(Dataset entries)
:::::

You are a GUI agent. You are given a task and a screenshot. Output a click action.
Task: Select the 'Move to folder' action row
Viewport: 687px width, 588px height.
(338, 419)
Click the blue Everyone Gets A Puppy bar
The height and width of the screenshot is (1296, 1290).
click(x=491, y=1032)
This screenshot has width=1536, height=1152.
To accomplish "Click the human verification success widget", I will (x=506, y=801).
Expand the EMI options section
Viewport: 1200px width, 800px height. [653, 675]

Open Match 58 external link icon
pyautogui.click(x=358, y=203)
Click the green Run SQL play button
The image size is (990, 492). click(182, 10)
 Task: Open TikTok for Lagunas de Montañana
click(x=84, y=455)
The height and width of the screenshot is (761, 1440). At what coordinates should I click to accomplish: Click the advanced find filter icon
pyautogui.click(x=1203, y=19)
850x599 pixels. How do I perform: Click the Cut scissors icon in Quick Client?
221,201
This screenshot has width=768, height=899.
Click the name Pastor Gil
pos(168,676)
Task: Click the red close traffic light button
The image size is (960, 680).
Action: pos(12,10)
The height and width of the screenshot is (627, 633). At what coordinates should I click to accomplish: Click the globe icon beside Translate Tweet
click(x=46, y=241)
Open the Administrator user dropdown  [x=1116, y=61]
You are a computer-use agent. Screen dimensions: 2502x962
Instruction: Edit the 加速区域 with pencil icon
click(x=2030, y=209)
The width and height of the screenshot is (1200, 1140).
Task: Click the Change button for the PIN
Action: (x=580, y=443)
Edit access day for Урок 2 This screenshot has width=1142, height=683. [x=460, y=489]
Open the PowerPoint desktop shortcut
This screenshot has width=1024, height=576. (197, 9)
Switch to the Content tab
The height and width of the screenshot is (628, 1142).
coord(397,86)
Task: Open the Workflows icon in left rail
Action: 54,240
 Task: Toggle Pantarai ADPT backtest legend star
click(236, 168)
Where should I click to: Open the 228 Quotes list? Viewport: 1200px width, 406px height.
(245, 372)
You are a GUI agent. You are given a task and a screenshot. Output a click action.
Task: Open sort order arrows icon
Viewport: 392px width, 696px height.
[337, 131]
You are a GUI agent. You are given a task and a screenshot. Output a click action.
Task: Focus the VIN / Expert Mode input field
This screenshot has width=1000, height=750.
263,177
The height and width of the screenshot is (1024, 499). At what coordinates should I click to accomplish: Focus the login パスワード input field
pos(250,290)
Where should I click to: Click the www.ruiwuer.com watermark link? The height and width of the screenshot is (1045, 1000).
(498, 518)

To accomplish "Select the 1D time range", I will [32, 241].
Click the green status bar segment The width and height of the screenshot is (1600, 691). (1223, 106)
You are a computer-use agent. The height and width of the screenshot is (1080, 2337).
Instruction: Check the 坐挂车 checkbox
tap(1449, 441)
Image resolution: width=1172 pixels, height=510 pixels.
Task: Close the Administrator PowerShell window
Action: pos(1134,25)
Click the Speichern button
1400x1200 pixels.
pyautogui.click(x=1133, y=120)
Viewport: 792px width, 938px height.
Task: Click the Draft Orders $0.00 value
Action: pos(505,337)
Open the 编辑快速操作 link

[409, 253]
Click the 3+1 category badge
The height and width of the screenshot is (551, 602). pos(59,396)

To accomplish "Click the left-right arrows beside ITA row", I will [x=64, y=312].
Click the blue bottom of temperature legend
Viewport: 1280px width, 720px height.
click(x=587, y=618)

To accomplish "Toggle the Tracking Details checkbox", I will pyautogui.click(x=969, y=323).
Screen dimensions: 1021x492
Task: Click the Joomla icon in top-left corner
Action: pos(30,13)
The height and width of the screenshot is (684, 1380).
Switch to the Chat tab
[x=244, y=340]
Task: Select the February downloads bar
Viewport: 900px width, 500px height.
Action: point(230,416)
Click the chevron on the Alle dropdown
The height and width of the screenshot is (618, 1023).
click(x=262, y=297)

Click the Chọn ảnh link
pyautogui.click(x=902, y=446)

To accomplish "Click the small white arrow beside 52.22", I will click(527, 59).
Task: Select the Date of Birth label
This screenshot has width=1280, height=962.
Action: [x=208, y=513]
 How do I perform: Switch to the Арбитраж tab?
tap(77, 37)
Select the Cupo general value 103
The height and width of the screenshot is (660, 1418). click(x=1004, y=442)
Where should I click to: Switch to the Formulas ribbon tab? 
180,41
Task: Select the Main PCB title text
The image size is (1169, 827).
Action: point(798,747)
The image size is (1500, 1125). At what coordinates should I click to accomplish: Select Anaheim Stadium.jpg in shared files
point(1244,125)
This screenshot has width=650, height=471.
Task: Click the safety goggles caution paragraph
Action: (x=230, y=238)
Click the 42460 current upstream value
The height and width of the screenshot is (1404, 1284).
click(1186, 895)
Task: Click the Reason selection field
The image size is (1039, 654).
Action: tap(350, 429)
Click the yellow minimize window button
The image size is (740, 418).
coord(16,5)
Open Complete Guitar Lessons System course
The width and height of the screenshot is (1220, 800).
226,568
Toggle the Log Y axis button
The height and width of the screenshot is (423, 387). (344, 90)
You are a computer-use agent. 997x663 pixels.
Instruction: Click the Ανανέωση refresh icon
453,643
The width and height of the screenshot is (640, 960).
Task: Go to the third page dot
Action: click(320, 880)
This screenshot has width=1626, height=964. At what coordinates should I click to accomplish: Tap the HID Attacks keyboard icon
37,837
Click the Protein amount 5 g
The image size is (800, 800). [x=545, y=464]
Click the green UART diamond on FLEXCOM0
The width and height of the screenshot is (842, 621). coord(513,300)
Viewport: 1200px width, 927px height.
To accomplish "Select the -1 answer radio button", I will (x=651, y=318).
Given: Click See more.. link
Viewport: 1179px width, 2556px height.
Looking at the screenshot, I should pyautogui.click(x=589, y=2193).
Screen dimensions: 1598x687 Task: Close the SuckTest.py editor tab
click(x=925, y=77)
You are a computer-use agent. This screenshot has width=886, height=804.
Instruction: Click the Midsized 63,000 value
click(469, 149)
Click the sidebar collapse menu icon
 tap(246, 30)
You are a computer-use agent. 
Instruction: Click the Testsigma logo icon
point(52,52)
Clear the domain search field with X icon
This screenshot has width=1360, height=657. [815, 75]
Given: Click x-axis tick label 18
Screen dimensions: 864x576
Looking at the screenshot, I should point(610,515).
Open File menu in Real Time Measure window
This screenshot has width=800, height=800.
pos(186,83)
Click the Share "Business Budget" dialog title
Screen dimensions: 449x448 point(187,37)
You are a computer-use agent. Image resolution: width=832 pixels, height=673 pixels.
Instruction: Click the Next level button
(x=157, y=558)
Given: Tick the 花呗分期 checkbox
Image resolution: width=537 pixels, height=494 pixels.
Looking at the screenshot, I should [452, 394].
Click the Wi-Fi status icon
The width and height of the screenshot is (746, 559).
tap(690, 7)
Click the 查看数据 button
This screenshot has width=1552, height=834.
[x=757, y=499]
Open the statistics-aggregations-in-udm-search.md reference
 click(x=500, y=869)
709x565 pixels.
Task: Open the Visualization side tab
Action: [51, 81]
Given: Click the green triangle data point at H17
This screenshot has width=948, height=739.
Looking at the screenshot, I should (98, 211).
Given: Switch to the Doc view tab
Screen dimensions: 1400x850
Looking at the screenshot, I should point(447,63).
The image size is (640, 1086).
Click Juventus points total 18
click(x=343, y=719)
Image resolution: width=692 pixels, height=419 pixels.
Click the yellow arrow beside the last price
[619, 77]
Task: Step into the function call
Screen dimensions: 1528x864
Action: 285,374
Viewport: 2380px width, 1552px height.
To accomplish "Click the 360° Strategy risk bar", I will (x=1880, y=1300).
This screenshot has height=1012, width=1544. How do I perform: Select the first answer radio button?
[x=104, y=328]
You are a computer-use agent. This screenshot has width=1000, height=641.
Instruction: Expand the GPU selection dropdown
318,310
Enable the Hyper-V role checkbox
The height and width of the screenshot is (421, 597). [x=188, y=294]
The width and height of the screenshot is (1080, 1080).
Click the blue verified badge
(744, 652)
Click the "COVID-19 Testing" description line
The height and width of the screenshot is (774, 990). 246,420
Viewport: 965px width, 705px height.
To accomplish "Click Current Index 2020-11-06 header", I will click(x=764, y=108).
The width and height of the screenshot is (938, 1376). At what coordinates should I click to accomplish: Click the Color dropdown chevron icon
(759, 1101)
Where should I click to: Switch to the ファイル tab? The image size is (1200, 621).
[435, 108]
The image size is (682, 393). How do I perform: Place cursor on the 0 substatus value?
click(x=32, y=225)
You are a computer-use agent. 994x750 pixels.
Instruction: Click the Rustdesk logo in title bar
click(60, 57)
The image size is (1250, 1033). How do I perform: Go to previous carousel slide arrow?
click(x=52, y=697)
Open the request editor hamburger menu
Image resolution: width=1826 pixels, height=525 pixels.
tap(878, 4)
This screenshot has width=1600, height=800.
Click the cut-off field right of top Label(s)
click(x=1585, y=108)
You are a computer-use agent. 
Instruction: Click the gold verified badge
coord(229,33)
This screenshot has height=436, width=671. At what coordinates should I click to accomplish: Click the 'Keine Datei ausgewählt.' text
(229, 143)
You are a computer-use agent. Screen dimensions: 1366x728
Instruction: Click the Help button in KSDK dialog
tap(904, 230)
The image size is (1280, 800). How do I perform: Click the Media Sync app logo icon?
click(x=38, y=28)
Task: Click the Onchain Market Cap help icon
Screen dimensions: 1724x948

:::::

Instructions to follow —
Set down, unchanged, the line that contains "Instruction: Click the gold verified badge" together with every later line in the records, through the last one.

Result of this task —
Instruction: Click the gold verified badge
coord(229,33)
This screenshot has height=436, width=671. At what coordinates should I click to accomplish: Click the 'Keine Datei ausgewählt.' text
(229, 143)
You are a computer-use agent. Screen dimensions: 1366x728
Instruction: Click the Help button in KSDK dialog
tap(904, 230)
The image size is (1280, 800). How do I perform: Click the Media Sync app logo icon?
click(x=38, y=28)
Task: Click the Onchain Market Cap help icon
Screen dimensions: 1724x948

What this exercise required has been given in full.